Lena’s English/Lenas Englisch

Lena Meyer-Landrut has a strange English accent in the song she sang at the European Song Contest, ‘Satellite‘.

As far as I can judge, sometimes the vowels are a failed attempt at estuary English, and sometimes they sound like Yorkshire English ‘Love, I got it bad for you’. There’s nothing wrong with having a mixed accent, but this one seems to vary throughout the song, with the weird ‘ay’ in ‘just the other day’, it irritates me. ‘Can’t go a minute without your love’ is very odd. ‘I even painted my toenails for you’ actually reminds me of the voice of Lauren Luke, who does make-up videos (she’s from South Shields).

Spiegel Online had an article in English by a British writer, Mark Espiner, who totally rubbished Lena’s accent. I thought he went much too far. I was also surprised to see real English on Spiegel Online.

But contrary to the opinions of die hard fans who insist her accent is brilliant, Lena sounds really, really weird. Her attempts to adopt the street language of London — itself a hybrid of US slang, Jamaican argot, and East End vernacular and beloved of British pop stars like Adele and Amy Winehouse, who seem to be Lena’s heroines — end up with her sounding like a Swedish speech therapist imitating Ali G. …

Lena’s isn’t a mockney accent, the affectation of London’s working-class Cockney tone that the likes of Blur’s Damon Albarn were accused of using. Nor is it the full-on “jafakean,” the fake Jamaican accent you often hear on the top decks of North London buses, as the preferred slang of the school kids who like to sound like they’re from the ghetto.
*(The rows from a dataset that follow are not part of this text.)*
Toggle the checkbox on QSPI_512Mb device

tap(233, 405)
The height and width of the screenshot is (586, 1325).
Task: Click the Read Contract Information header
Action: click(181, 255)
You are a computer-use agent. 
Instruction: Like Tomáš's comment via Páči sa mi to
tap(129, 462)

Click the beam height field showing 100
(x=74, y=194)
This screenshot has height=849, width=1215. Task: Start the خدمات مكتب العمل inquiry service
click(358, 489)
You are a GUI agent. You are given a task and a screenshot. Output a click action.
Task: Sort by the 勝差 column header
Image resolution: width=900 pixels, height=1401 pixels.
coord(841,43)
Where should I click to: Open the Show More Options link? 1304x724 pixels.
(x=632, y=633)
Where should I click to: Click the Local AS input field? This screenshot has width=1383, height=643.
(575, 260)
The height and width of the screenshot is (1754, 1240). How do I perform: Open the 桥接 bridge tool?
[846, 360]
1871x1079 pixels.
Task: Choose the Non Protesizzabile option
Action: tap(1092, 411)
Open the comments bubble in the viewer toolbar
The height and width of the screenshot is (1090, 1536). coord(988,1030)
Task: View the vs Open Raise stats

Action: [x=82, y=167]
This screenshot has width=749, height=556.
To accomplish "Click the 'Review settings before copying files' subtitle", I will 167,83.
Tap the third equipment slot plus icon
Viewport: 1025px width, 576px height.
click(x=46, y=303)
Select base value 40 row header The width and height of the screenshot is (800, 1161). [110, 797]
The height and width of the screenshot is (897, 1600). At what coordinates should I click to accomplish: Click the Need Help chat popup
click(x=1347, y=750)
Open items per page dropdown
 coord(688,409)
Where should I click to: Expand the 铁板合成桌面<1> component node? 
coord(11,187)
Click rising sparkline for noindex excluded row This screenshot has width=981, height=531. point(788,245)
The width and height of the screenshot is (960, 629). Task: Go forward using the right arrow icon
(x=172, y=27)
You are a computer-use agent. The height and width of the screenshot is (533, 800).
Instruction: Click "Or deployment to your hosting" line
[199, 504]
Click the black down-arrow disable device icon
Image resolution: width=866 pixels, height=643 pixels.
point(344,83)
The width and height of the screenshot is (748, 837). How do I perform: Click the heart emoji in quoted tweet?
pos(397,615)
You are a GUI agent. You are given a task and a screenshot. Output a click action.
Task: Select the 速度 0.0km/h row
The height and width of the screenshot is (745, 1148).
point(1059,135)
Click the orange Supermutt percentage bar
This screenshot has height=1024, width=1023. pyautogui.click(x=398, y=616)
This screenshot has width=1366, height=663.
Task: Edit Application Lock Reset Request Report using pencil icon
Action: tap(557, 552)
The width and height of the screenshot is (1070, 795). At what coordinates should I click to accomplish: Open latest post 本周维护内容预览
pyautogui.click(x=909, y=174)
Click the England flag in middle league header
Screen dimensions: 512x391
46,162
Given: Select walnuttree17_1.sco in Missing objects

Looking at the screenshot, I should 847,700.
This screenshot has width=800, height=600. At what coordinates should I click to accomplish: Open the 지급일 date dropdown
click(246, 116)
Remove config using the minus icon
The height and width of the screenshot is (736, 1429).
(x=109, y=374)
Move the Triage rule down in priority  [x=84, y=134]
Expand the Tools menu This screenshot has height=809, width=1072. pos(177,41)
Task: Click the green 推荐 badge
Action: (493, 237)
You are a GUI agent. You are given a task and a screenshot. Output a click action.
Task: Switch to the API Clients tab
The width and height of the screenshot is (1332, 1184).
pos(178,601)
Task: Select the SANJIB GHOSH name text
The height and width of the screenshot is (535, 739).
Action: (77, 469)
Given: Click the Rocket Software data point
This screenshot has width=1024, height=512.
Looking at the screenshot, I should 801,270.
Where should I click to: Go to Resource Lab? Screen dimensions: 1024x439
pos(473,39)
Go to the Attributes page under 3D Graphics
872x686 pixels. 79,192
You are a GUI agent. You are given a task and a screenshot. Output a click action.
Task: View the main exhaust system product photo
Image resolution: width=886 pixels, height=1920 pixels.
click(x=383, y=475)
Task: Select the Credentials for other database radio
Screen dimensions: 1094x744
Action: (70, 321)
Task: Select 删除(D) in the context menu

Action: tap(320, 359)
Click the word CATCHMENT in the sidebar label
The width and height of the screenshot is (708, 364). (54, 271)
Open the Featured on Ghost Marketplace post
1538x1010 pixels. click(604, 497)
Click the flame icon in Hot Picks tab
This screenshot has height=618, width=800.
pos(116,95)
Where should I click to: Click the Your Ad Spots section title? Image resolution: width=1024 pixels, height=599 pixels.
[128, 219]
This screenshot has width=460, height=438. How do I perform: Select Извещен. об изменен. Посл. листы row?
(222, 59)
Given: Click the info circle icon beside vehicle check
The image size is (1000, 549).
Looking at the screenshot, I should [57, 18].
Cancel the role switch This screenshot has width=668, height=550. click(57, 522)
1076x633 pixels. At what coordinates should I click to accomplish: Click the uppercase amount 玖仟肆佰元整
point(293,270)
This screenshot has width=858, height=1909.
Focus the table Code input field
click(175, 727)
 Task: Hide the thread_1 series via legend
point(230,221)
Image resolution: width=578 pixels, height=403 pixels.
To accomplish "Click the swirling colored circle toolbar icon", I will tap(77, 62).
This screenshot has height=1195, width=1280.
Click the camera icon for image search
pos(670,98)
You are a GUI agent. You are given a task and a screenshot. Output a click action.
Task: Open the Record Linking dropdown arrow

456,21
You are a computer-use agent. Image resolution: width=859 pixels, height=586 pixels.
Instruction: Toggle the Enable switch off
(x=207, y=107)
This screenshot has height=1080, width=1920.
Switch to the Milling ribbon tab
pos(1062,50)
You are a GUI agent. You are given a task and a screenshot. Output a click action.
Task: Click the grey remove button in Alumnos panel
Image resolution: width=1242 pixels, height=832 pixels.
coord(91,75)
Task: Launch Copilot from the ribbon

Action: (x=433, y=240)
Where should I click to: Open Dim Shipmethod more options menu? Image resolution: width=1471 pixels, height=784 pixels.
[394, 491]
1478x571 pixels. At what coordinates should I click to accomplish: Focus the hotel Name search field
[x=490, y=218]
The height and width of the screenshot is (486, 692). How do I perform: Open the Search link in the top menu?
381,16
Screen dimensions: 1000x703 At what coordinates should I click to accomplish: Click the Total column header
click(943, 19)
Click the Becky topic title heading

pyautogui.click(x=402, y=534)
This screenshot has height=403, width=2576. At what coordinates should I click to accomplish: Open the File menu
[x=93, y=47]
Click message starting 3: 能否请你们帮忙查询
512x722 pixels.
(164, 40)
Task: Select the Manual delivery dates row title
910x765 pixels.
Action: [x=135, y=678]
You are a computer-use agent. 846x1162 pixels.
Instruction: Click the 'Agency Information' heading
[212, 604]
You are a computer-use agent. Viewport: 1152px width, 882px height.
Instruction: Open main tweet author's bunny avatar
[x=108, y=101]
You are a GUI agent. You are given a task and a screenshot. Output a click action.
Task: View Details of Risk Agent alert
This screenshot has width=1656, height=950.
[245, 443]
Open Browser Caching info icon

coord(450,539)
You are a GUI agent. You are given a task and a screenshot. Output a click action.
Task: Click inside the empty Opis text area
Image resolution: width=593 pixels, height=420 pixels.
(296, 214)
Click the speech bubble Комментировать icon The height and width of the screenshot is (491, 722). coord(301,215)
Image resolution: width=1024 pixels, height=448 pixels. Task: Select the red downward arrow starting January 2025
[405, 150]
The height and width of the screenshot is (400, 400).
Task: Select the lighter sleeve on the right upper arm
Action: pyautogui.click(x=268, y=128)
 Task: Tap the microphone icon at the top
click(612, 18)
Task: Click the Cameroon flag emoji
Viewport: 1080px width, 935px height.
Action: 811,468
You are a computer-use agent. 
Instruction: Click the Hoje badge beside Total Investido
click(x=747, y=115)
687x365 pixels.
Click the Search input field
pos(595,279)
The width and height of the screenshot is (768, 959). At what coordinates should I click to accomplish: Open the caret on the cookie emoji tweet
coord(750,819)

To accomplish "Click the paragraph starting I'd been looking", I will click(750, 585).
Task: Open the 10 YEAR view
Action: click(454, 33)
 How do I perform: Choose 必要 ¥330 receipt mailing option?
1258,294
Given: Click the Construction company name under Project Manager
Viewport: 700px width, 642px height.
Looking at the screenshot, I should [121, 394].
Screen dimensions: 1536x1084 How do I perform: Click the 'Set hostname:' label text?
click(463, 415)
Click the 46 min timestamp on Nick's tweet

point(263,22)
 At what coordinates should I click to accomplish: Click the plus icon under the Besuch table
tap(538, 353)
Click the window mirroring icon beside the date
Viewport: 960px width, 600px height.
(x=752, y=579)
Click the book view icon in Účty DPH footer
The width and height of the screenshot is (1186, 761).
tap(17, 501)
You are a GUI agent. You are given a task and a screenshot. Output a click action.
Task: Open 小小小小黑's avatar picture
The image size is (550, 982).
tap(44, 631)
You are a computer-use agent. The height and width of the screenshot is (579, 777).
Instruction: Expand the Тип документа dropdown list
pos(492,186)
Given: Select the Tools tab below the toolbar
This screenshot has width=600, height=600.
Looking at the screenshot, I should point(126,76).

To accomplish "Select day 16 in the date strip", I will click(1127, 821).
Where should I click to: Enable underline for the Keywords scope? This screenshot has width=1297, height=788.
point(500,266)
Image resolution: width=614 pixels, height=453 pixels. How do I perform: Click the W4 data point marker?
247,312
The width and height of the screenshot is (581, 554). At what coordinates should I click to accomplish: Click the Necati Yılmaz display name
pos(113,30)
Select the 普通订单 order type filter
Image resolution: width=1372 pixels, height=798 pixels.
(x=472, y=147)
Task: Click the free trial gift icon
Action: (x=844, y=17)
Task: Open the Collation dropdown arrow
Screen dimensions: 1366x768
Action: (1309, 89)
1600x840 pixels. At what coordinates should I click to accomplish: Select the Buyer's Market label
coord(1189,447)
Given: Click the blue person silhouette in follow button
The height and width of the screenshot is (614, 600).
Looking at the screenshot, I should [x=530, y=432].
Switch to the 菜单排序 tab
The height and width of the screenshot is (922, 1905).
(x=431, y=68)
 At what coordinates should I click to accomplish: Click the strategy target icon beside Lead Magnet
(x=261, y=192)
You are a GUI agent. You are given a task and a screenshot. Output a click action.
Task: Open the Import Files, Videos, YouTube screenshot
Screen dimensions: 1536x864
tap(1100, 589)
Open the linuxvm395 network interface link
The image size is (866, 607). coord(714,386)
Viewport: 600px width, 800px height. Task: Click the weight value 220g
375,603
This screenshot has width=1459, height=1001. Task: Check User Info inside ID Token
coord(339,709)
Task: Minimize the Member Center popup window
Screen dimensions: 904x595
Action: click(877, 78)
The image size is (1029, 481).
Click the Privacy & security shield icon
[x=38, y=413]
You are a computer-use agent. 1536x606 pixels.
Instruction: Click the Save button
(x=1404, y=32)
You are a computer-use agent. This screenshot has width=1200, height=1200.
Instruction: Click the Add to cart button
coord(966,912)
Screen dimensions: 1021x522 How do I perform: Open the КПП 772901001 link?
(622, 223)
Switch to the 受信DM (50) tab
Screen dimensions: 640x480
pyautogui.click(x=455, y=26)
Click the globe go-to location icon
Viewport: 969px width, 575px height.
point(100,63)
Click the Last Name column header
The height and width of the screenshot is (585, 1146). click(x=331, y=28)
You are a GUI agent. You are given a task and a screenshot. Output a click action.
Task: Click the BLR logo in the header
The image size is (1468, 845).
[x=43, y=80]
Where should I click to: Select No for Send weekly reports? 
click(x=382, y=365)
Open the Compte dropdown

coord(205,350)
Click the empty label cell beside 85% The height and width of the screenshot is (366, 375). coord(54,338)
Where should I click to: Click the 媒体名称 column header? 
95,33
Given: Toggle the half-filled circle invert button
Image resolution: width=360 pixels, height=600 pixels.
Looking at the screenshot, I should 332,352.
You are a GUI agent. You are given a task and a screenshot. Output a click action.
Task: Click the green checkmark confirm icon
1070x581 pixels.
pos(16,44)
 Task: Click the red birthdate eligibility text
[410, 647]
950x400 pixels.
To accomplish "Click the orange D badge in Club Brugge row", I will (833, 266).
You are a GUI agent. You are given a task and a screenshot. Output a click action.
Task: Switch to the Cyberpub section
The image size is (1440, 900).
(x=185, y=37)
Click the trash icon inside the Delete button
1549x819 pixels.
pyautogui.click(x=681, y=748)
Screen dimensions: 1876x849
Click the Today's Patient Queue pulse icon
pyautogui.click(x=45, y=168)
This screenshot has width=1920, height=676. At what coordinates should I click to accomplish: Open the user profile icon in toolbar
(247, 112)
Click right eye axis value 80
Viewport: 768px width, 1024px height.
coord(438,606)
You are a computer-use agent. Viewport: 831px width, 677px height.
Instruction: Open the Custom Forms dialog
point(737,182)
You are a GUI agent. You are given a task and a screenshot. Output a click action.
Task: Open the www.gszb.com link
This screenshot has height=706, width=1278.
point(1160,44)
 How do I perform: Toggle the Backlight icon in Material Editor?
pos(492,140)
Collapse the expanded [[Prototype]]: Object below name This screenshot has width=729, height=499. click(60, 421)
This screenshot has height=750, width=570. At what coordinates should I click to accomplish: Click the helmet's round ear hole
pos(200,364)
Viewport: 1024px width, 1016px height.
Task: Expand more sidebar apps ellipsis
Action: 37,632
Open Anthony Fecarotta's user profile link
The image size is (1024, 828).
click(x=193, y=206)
Instead, it is a mixture that borrows from the two, then adds a shot of mixed-up European, presumably made up of her native German and what sounds like Scandinavian. In fact, the Scandinavian accent could be a cunning plan to win over the Oslo crowd.

In fact, Espiner seems even more incensed by Lena’s imitation of other singers than by her accent (and he obviously doesn’t like Amy Winehouse).

Now Axel Stefanowitsch has entered the fray at Wissenslogs, with Wir sind Englisch. He rightly says that we need an expert to comment on Espiner’s remarks on London and Jamaican accents (he quotes the German version of Spon).

Stefanowitsch links to Tagesspiegel and Guardian columns by Espiner, in which he reports mainly on theatre. But it seems to me, looking at these articles, that as an Englishman giving his view of Berlin, or writing in the Guardian about Berlin, Espiner is drawn by his job to make generalisations, which I don’t think always work.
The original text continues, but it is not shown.